-- Alıştırmanın amacı --
Okuma metnine göre Firavun'un asker toplamak için adamlarını nereye gönderdiğini yazın.

─── Okuma metni ───

قَالَ اٰمَنْتُمْ لَهُ قَبْلَ اَنْ اٰذَنَ لَكُمْۚ اِنَّهُ لَكَبٖيرُكُمُ الَّذٖي عَلَّمَكُمُ السِّحْرَۚ فَلَسَوْفَ تَعْلَمُونَؕ لَاُقَطِّعَنَّ اَيْدِيَكُمْ وَاَرْجُلَكُمْ مِنْ خِلَافٍ وَلَاُصَلِّبَنَّكُمْ اَجْمَعٖينَ ﴿٤٩﴾
49. Firavun dedi ki: “Benim size izin vermemi beklemeden ona iman ediyorsunuz, öyle mi? Anlaşılan o, size sihri öğreten üstadınızmış! Ama şimdi göreceksiniz! Andolsun, ellerinizi ve ayaklarınızı çaprazlama kestireceğim, hepinizi astıracağım!”
قَالُوا لَا ضَيْرَؗ اِنَّٓا اِلٰى رَبِّنَا مُنْقَلِبُونَۚ ﴿٥٠﴾
50. “Zararı yok” dediler, “Nasıl olsa biz rabbimize dönüyoruz.

اِنَّا نَطْمَعُ اَنْ يَغْفِرَ لَنَا رَبُّنَا خَطَايَانَٓا اَنْ كُنَّٓا اَوَّلَ الْمُؤْمِنٖينَؕࣖ ﴿٥١﴾
51. İlk iman edenler olduğumuz için rabbimizin hatalarımızı bağışlayacağını ­umuyoruz.”

وَاَوْحَيْنَٓا اِلٰى مُوسٰٓى اَنْ اَسْرِ بِعِبَادٖٓي اِنَّكُمْ مُتَّبَعُونَ ﴿٥٢﴾
52. Mûsâ’ya, “Kullarımı geceleyin yola çıkar, çünkü takip edileceksiniz” diye vahyettik.

فَاَرْسَلَ فِرْعَوْنُ فِي الْمَدَٓائِنِ حَاشِرٖينَۚ ﴿٥٣﴾
53. Firavun da asker toplamak üzere şehirlere adamlar gönderdi.

اِنَّ هٰٓؤُ۬لَٓاءِ لَشِرْذِمَةٌ قَلٖيلُونَۙ ﴿٥٤﴾
54. (Adamlarına) “Bunlar, sayıları az, önemsiz bir topluluk;

وَاِنَّهُمْ لَنَا لَـغَٓائِظُونَۙ ﴿٥٥﴾
55. Fakat bize karşı nefretle doludurlar.

وَاِنَّا لَجَمٖيعٌ حَاذِرُونَؕ ﴿٥٦﴾
56. Biz de kuşkusuz tedbirli, tek vücut bir topluluğuz” (dedi).

─── Verilen malzeme ───

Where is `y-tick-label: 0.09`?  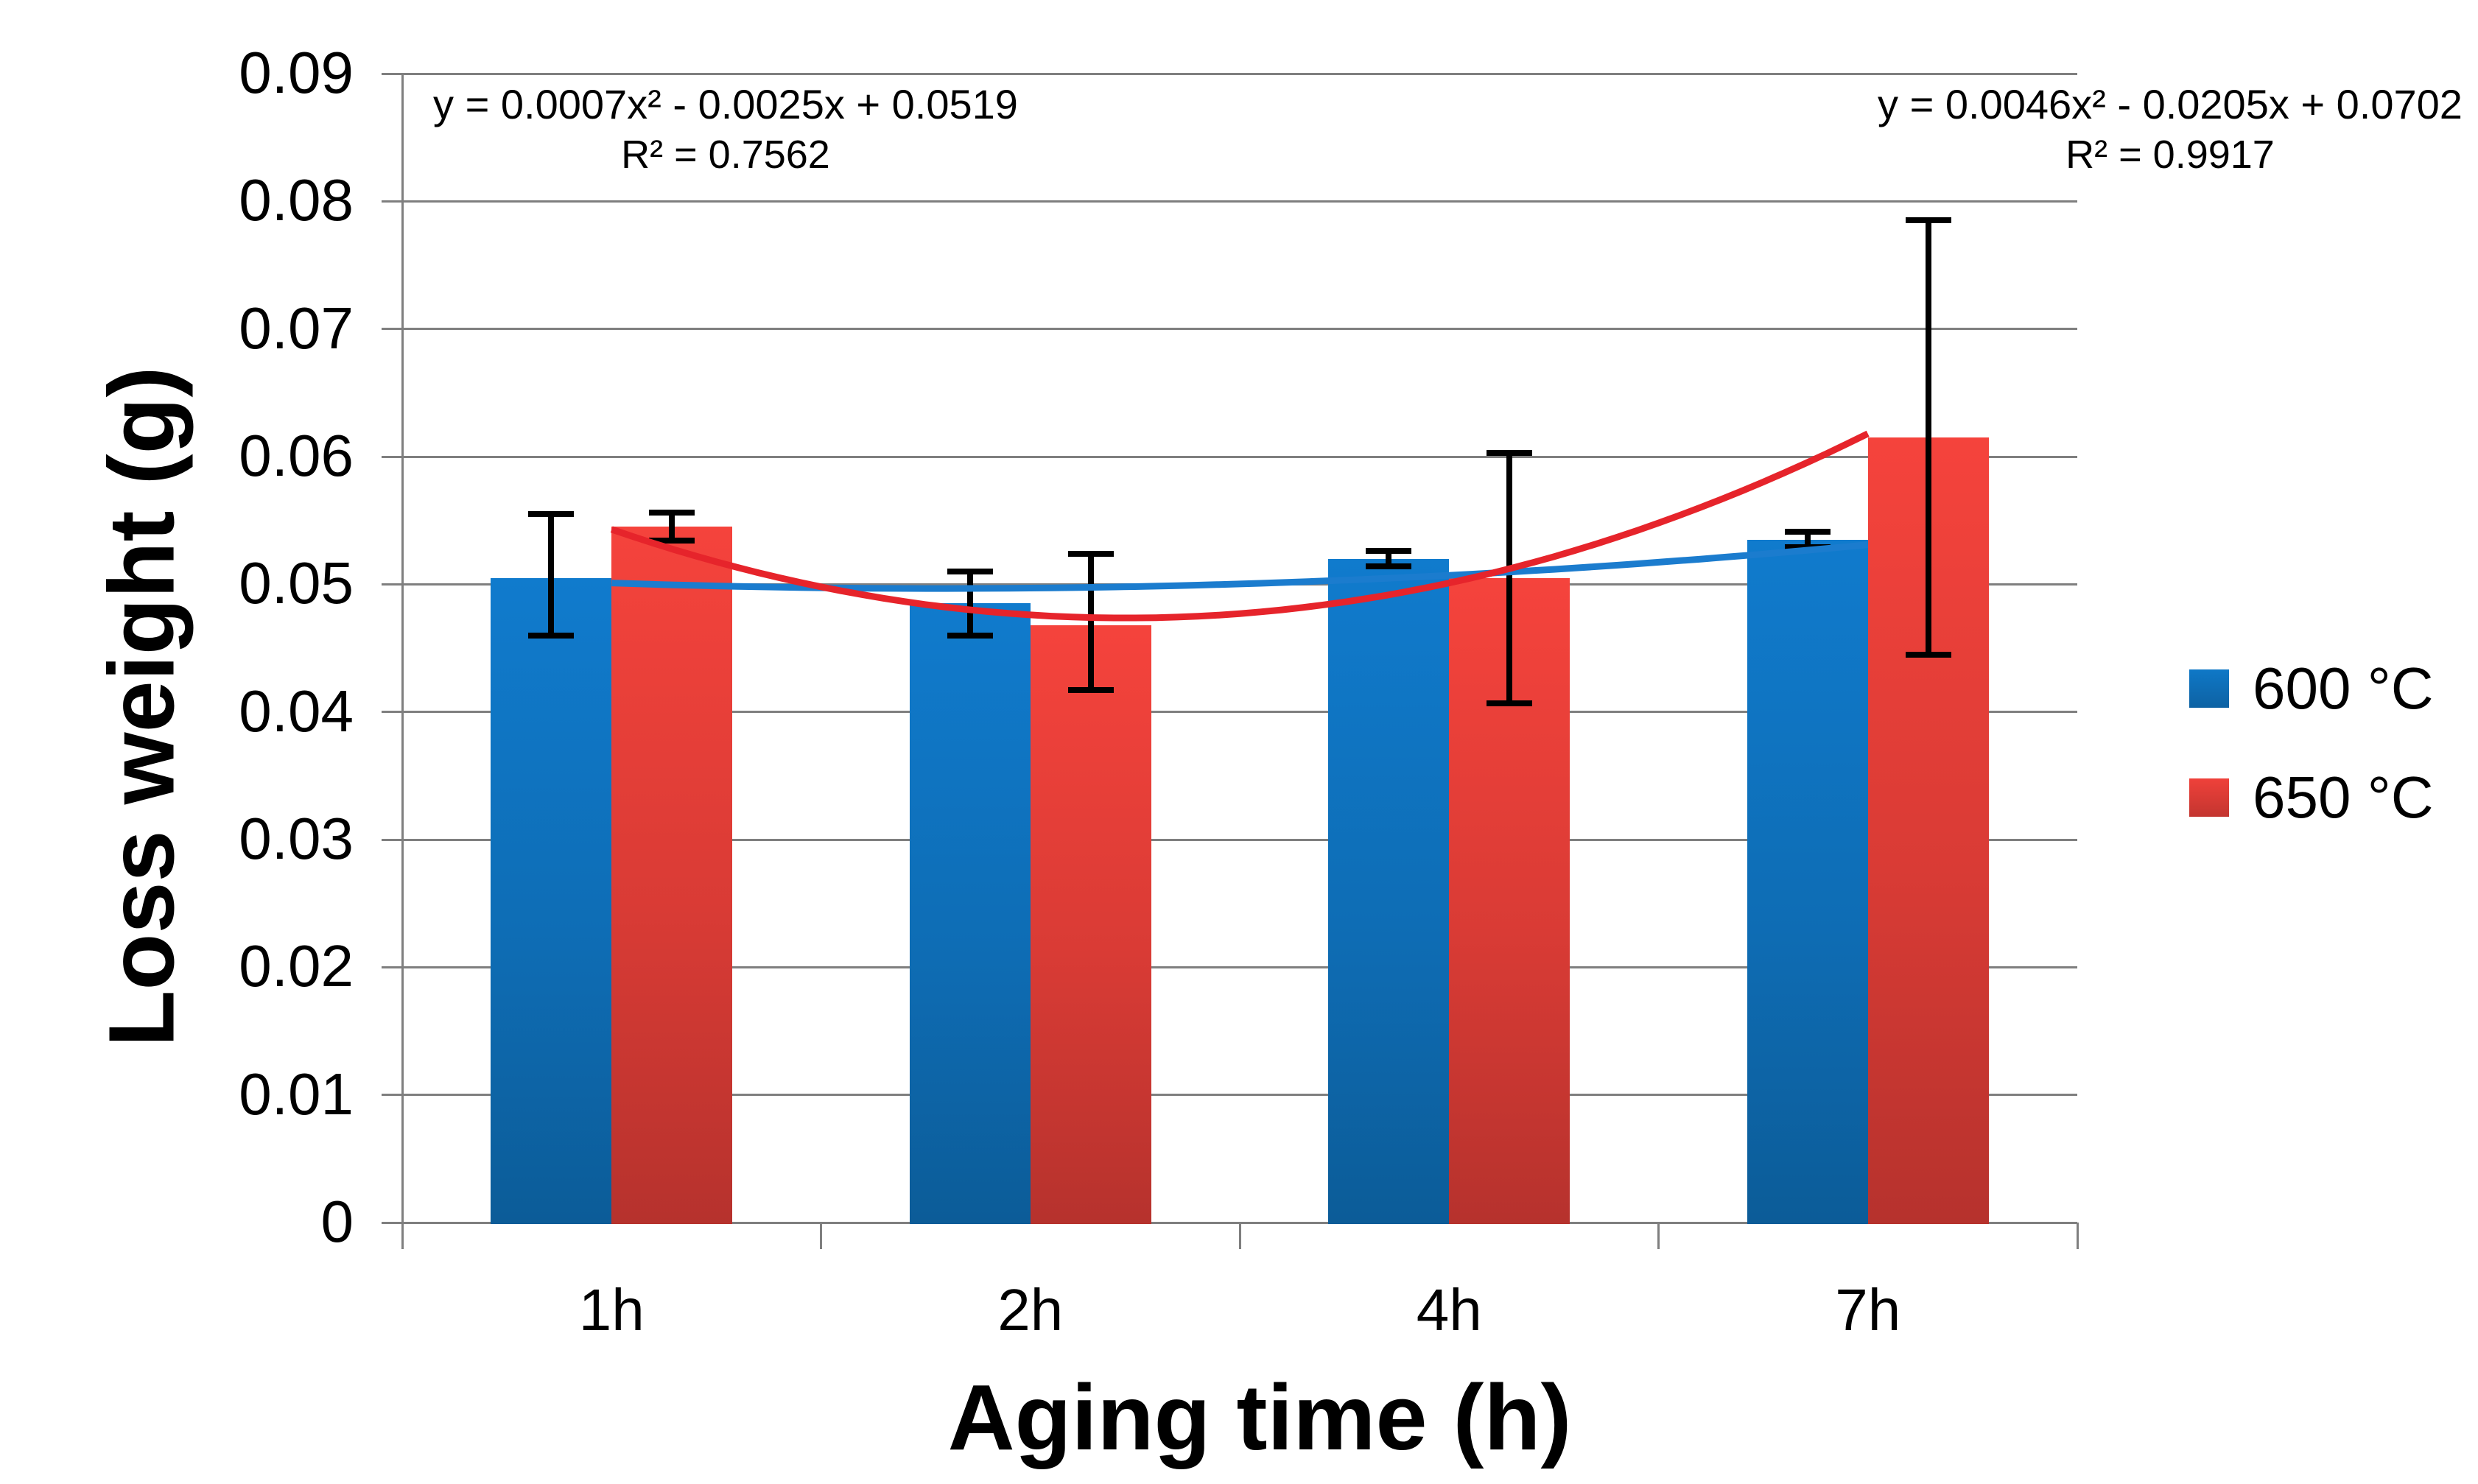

───

-- Problemin çözümü --
Şehirlere gönderdi.